Facebook and Twitter may be creating new features to enable social customer service, but it seems most of us don’t like using social media to get support.
eMarketer have done a decent job of collating some of the latest insights into which channels customers prefer to use for customer service – including social media – and the reasons for their preferences.
It has to be said, their findings don’t support the commonly repeated assumption that we are turning to social media as a first port of call for our customer service needs:
- 65% of us never use social media for service because it takes too long.
- 32% say the functionality is too limited and 30% say you can’t complete complex tasks.
- 26% say that the lack of privacy inhibits them, which opens the door to Twitter’s new Direct Messaging features and Facebook’s Business Messenger.

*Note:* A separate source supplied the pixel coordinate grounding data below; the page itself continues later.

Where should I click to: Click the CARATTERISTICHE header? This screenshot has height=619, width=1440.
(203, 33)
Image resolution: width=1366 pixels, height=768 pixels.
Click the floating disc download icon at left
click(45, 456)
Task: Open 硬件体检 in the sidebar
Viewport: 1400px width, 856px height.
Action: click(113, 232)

- 26% say they need a click-to-call or click-to-chat option, the latter of which is at least partially addressed by the recent Twitter and Facebook updates.
In fact, across the board, telephone support (29.7%) and website/web-chat (26%) remain the most popular forms of communication among consumers, with social media polling a derisory 0.7% of those asked.

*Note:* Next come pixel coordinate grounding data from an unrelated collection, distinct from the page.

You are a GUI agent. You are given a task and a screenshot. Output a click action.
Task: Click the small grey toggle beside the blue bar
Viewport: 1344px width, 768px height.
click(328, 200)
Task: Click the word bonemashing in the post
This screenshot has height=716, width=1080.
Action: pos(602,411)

This would appear to contradict the eight fold increase in social customer service enquiries cited in a recent Institute of Customer Service report, whose CEO, Jo Causon, wrote in The Guardian: “Twitter and Facebook provide a very public platform and the sort of easy access to organisations that modern consumers crave, so it’s no surprise that social media is fast-becoming an essential component of customer service strategies the cheap, convenient and public nature of social media platforms means they are a convenient way for shoppers to register their concerns.”
While some of the reasons for the lack of usage of social media are being addressed, perhaps the fundamental question here whether people rely on social media to resolve their issue, or simply use it as an additional channel.

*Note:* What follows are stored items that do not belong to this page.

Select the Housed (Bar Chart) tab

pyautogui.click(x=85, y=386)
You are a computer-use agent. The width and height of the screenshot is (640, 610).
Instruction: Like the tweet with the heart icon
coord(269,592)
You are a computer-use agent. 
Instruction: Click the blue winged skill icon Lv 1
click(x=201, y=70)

Statistics we have previously published indicate that 71% consumers who use social media for service do so because traditional channels (e.g. phone) have failed and that 74% say they try three or more customer service channels to resolve the same issue. This would suggest that social media could be a very actively used secondary channel, or perhaps even the channel of last resort, for customers who want to ensure their concerns elicit a response.